AIMS Cameroon students visited the Tiko Rubber Factory and the Banana Pack House. At the Tiko Rubber Factory, the students were edified on how rubber is obtained and processed for export. At the Banana Pack House, the students were enlightened on some of the activities involved in all the stages, from planting banana seedlings to harvesting. One of the important aims for banana production, as explained to the students, is to produce bananas that meet up with the GLOBALG.A.P. (Global Good Agricultural Practice) standards, which entails a written guarantee that a production process or product meets laid down standards.
CAN MATHEMATICAL PROBLEM-SOLVING SKILLS IMPROVE PROCESSES IN THE No.1 AGRIBUSINESS COMPANY IN CAMEROON?
During the visits, several factory problems requiring a mathematical solving approach were noticed. As AIMS Cameroon students departed, they promised to look into the problems and provide mathematical solutions. Those problems were as follows;
The main latex-mixing tank and coagulation tanks were not being used because:
- The latex got coagulated inside the pumps due to agitation, as it is pumped from the mixing tank to the coagulation tanks.

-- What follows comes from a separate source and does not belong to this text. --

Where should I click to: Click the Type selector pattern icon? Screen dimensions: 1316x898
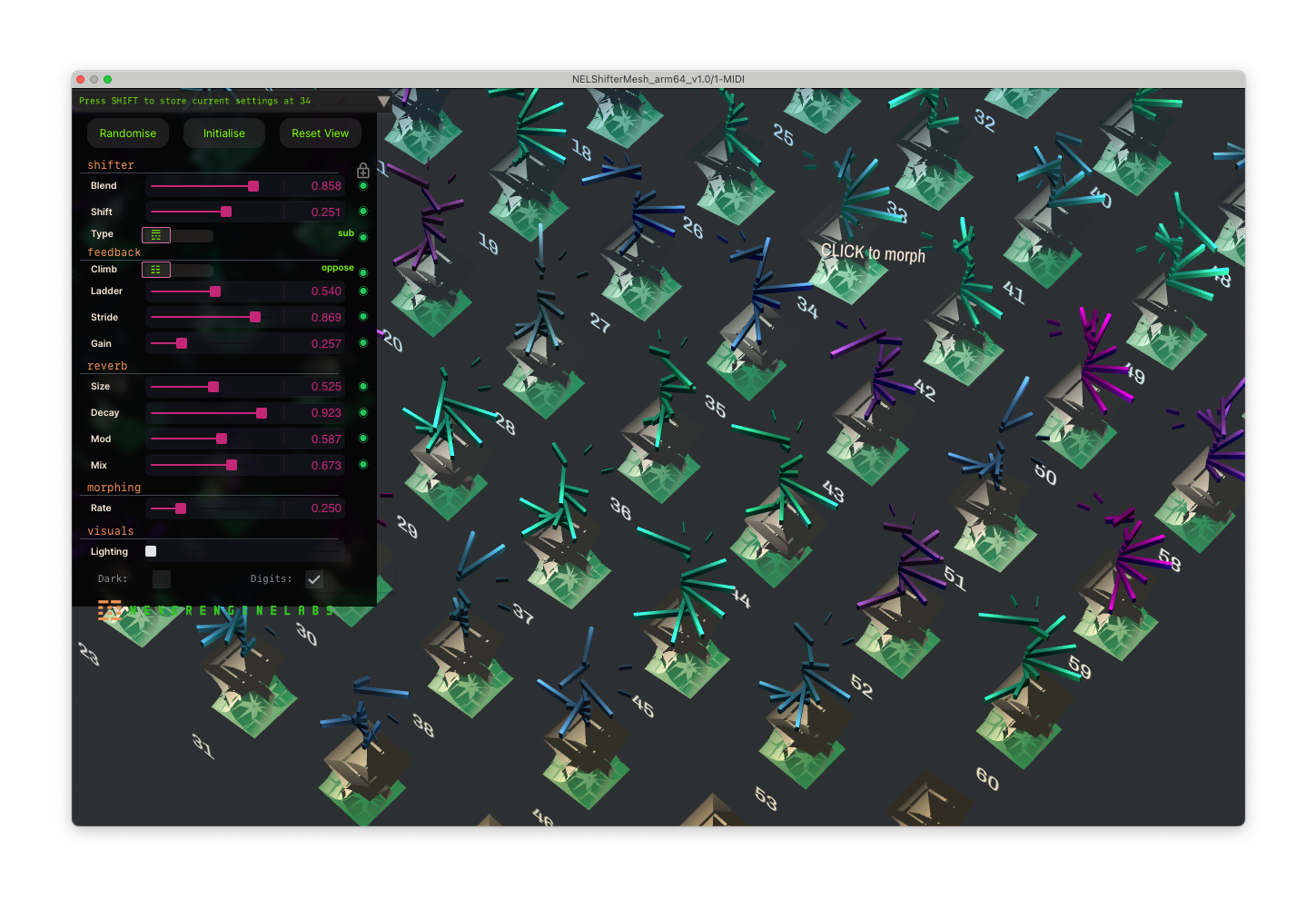coord(156,235)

- Formic acid needed to be added to the latex as it left the mixing tank but CDC engineers found it difficult to synchronise the rate of flow of acid from the acid tank and the latex from the mixing tank in such a way that the two would mix in the correct proportions.

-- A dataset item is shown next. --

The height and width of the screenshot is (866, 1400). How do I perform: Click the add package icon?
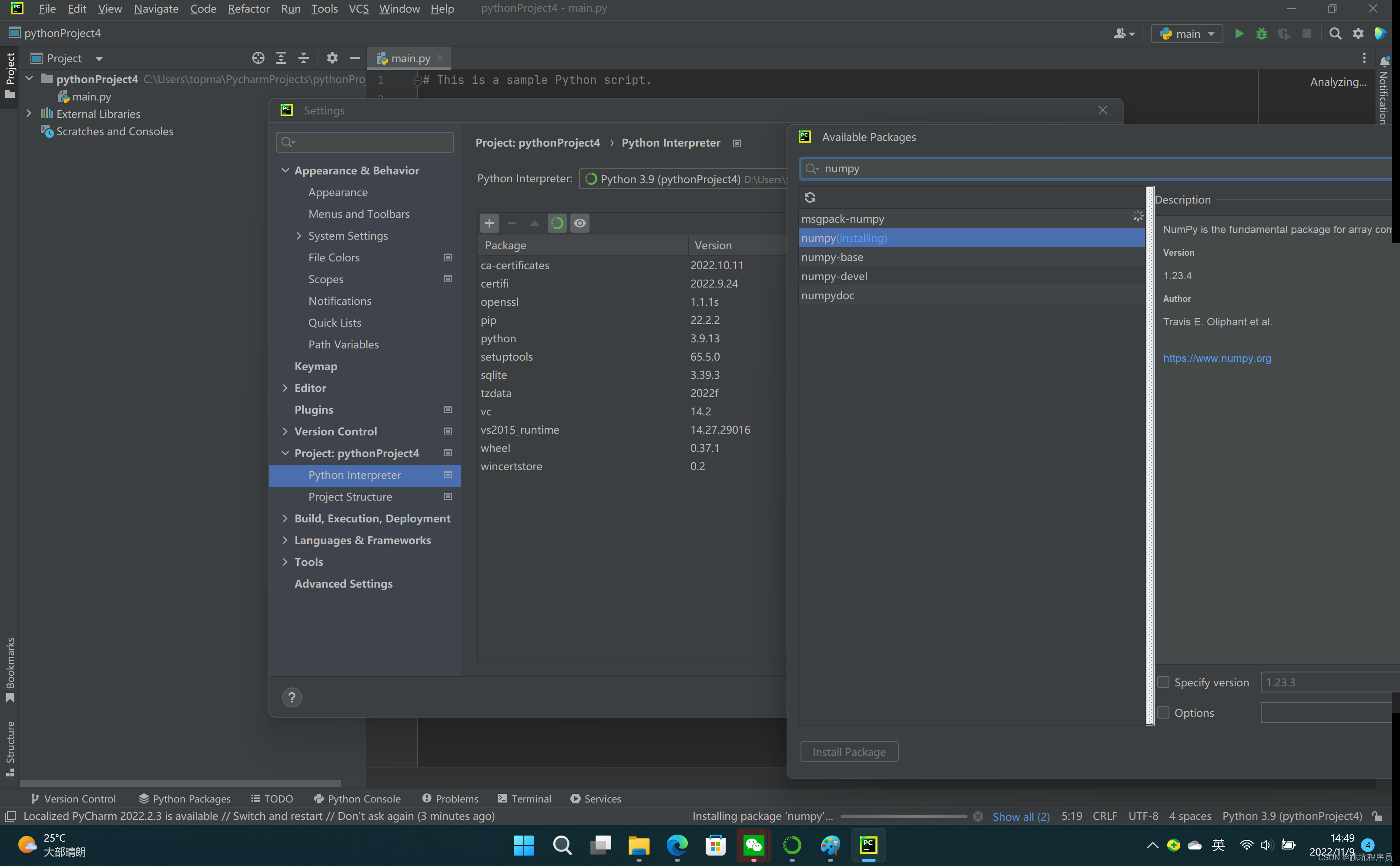click(x=489, y=222)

Consequently, the latex was mixed manually in small quantities and this greatly slowed down production.
On the 15th of January 2016, two AIMS Cameroon students, two tutors, two lecturers, the Academic Director and the Administration and Outreach Officer returned to the CDC Rubber Factory for research on the latex production line concerning the problem that was identified when students visited the factory in October 2015. Two students, William Ngem Ngouana and Edwine Tendong, aided by Dr. Michael Ndjinga from CEA-Saclay in France and lecturer at AIMS Cameroon, Dr. Abdou Njifenjou, lecturer at the University of Douala, the Academic Director Prof. Mama Foupouagnigni, two tutors Daniel Duviol Tcheutia and Jean-Daniel Djida were involved in the study of the problem. The tour of the factory was led by two of CDC’s top executives: the Production Director and the Factory Engineer.
The initial production of latex was processed manually before it was sent to the production line for the final product. If that problem could be identified and solved , then it would increase production and maximize profit.
During the evaluation meeting, the following objectives were highlighted:
- Analyze and predict the property of the different qualites of latex put together. See if it matters to select the types of latex and put them together for better production.
- Estimate the loss during production in terms of money, manpower and pollution.
- Look into building a ramp to direct the latex into the tank and use a pipe to direct latex from the tank to the processing point.
- Compare the result product with the test product.
- Understand the model of the original process.
- Look at the problem of control (regularization) of the flow rate of latex and acid as much as possible to avoid coagulation.
The solutions later proffered were very vital and well appreciated by the company’s management.